[Numpy-discussion] Status of NumPy and Python 3.3

Ondřej Čertík ondrej.certik@gmail....
Sat Jul 28 09:58:57 CDT 2012


On Sat, Jul 28, 2012 at 2:36 AM, Stefan Krah <stefan-usenet@bytereef.org> wrote:
> Ond??ej ??ert??k <ondrej.certik@gmail.com> wrote:
>> >> I took a brief look at it, and from the errors I have seen, one is
>> >> cosmetic, the other one is a bit more involved (rewriting
>> >> PyArray_Scalar unicode support). While it is not difficult in nature,
>> >> the current code has multiple #ifdef of Py_UNICODE_WIDE, meaning it
>> >> would require multiple configurations on multiple python versions to
>> >> be tested.
> The cleanest way might be to leave the existing code in place and write
> completely new and independent code for Python 3.3.
>> https://github.com/numpy/numpy/pull/366
>> It's a work in progress, I am still have some little issues, see the
>> PR for up-to-date details.
> I'm not a Unicode expert, but I think it's best to avoid Py_UNICODE altogether.

I think so too.

> What should matter in 3.3 is the maximum character in a Unicode string that
> determines the kind of the string:
>    PyUnicode_1BYTE_KIND  ->  Py_UCS1
>    PyUnicode_2BYTE_KIND  ->  Py_UCS2
>    PyUnicode_4BYTE_KIND  ->  Py_UCS4
> So Py_UNICODE_WIDE should not matter as all builds support PyUnicode_4BYTE_KIND.
> That's why I /think/ it's possible to drop Py_UNICODE altogether. For instance,
> the line in https://github.com/certik/numpy/commit/d02e36e5c85d5ee444614254643037aafc8deccc
> should probably be:
>   itemsize = PyUnicode_GetLength(robj) * PyUnicode_KIND(robj)

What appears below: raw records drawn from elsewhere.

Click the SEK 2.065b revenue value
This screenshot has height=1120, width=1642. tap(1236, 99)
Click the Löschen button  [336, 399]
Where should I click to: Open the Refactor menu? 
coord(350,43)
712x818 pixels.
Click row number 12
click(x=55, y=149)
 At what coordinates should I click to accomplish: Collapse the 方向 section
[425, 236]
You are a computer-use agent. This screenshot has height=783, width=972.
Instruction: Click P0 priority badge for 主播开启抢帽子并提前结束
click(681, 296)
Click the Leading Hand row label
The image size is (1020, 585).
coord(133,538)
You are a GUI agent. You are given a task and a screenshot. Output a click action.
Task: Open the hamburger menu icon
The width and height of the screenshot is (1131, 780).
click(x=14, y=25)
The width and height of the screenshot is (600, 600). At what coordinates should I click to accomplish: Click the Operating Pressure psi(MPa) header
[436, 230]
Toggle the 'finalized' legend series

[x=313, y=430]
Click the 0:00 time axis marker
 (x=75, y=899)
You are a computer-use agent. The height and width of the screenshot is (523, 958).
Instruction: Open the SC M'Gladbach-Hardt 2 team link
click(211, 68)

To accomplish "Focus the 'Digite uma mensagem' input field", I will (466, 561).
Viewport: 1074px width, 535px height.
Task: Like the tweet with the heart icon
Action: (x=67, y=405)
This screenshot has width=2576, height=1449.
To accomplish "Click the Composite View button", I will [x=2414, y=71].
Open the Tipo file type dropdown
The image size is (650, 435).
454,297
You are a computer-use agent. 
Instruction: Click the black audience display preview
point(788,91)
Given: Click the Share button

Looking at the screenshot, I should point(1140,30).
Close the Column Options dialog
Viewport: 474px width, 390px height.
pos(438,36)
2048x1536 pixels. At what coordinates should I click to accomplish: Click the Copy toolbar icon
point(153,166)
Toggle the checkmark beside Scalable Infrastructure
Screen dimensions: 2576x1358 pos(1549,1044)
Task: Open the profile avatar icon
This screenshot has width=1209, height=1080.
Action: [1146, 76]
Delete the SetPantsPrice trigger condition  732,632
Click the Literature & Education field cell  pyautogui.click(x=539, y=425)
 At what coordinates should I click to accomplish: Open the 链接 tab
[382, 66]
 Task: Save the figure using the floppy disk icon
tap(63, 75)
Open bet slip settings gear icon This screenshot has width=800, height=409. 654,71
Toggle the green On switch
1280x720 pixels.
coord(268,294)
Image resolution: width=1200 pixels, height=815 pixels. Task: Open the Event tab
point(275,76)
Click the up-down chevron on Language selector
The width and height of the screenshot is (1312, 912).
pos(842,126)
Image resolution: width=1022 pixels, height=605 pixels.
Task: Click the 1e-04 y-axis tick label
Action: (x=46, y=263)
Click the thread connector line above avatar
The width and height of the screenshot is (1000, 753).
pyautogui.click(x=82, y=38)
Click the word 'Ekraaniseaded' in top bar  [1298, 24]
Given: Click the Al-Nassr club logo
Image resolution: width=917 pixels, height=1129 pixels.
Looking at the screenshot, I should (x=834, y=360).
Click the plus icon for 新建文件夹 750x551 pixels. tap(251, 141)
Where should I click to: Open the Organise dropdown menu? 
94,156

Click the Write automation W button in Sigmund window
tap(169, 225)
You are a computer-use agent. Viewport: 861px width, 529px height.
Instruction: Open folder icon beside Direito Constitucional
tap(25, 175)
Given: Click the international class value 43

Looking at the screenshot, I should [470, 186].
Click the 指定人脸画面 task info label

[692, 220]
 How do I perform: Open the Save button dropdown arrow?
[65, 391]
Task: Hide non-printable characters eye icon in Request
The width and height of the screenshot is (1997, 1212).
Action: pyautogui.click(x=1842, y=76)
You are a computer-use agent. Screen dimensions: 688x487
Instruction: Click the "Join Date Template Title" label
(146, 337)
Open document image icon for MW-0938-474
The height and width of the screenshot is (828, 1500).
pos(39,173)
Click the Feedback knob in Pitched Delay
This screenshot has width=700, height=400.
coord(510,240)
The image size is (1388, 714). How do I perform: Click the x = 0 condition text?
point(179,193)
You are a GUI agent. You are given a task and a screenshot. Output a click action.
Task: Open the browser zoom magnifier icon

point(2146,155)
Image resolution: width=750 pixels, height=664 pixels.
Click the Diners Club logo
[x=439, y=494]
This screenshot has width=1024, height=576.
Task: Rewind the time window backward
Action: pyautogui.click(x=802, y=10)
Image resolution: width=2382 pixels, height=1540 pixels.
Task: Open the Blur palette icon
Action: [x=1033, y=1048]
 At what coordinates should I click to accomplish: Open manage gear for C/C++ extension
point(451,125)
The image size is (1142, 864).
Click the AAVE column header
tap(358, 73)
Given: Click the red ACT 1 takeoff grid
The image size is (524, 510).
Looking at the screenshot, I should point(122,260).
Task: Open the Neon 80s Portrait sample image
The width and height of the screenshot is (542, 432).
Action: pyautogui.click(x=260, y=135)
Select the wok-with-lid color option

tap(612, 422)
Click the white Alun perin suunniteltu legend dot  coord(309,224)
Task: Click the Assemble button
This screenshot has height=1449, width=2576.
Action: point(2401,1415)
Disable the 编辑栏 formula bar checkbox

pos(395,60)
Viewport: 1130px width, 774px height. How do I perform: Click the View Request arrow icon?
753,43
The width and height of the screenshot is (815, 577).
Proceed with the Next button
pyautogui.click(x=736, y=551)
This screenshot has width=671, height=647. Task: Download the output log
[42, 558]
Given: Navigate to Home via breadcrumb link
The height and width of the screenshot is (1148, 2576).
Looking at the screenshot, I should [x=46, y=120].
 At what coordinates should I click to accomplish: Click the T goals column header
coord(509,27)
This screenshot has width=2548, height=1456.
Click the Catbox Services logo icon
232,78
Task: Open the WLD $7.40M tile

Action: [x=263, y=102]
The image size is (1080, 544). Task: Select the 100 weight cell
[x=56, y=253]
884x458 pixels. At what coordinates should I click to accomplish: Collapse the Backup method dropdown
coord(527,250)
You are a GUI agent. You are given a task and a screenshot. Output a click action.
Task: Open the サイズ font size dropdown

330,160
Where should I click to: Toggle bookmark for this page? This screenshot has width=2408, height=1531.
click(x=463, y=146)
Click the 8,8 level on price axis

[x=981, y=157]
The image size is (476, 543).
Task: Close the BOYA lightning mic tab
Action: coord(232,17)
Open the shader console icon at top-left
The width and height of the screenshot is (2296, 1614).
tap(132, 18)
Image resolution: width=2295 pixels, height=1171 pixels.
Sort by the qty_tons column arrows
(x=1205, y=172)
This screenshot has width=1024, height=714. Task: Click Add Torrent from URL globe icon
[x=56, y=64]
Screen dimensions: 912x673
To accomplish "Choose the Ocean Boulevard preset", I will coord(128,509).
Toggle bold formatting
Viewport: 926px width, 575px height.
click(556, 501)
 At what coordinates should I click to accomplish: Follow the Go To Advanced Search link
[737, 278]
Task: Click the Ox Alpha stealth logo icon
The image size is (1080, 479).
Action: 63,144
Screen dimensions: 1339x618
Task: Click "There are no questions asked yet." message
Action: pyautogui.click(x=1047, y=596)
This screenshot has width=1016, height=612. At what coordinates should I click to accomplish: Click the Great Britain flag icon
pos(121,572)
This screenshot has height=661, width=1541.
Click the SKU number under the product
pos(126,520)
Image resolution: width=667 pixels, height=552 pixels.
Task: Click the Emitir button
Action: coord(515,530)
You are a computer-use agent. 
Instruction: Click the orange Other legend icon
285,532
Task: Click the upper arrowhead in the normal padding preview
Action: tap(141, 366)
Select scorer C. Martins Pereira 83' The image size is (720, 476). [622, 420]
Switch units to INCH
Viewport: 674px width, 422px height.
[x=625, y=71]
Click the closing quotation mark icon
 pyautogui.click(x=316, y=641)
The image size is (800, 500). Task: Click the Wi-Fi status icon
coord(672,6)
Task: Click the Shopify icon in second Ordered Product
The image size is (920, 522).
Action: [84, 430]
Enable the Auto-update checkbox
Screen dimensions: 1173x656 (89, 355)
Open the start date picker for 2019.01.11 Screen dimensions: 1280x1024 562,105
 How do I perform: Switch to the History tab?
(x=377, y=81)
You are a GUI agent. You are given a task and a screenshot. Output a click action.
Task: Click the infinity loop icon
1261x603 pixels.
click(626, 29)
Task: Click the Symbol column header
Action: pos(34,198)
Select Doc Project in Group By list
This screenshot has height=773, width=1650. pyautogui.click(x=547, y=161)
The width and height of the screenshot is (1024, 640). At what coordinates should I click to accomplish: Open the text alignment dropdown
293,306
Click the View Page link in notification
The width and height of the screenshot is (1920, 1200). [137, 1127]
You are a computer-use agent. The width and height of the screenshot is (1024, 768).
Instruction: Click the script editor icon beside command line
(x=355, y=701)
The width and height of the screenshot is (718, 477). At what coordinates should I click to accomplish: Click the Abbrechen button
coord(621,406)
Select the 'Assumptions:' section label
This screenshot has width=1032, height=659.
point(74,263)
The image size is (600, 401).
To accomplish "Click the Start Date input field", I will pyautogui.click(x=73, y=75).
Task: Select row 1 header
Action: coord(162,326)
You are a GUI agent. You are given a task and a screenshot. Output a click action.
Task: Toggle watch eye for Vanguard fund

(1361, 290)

Yes, I think that's it. I've changed it and pushed in the change into the PR.

I am now seeing failures like these:

ERROR: test_rmul (test_defchararray.TestOperations)
Traceback (most recent call last):
  File "/home/ondrej/py33/lib/python3.3/site-packages/numpy/core/tests/test_defchararray.py",
line 592, in test_rmul
    Ar = np.array([[A[0,0]*r, A[0,1]*r],
  File "/home/ondrej/py33/lib/python3.3/site-packages/numpy/core/defchararray.py",
line 1916, in __getitem__
    if issubclass(val.dtype.type, character) and not _len(val) == 0:
AttributeError: 'str' object has no attribute 'dtype'

Here is the code in defchararray.py:

1911 	        if not _globalvar and self.dtype.char not in 'SUbc':
1912 	            raise ValueError("Can only create a chararray from
string data.")
1914 	    def __getitem__(self, obj):
1915 	        val = ndarray.__getitem__(self, obj)
1916 ->	        if issubclass(val.dtype.type, character) and not _len(val) == 0:
1917 	            temp = val.rstrip()
1918 	            if _len(temp) == 0:
1919 	                val = ''
1920 	            else:
1921 	                val = temp

and here is some debugging info:

(Pdb) p self
(Pdb) p obj
(0, 0)
(Pdb) p val
(Pdb) p type(val)
<class 'str'>

So "val" is a Python string, which of course doesn't have .dtype. What
I don't understand yet is why

val = ndarray.__getitem__(self, obj)

returns a Python string. I've been debugging it for a few hours
yesterday, but so far no luck.

Then there are failures in the test_unicode.py of the following type:

FAIL: Check byteorder of single-dimensional objects
Traceback (most recent call last):
  File "/home/ondrej/py33/lib/python3.3/site-packages/numpy/core/tests/test_unicode.py",
line 286, in test_valuesSD
    self.assertTrue(ua[0] != ua2[0])
AssertionError: False is not true

I didn't dig into those yet.

If anyone has any ideas, let me know.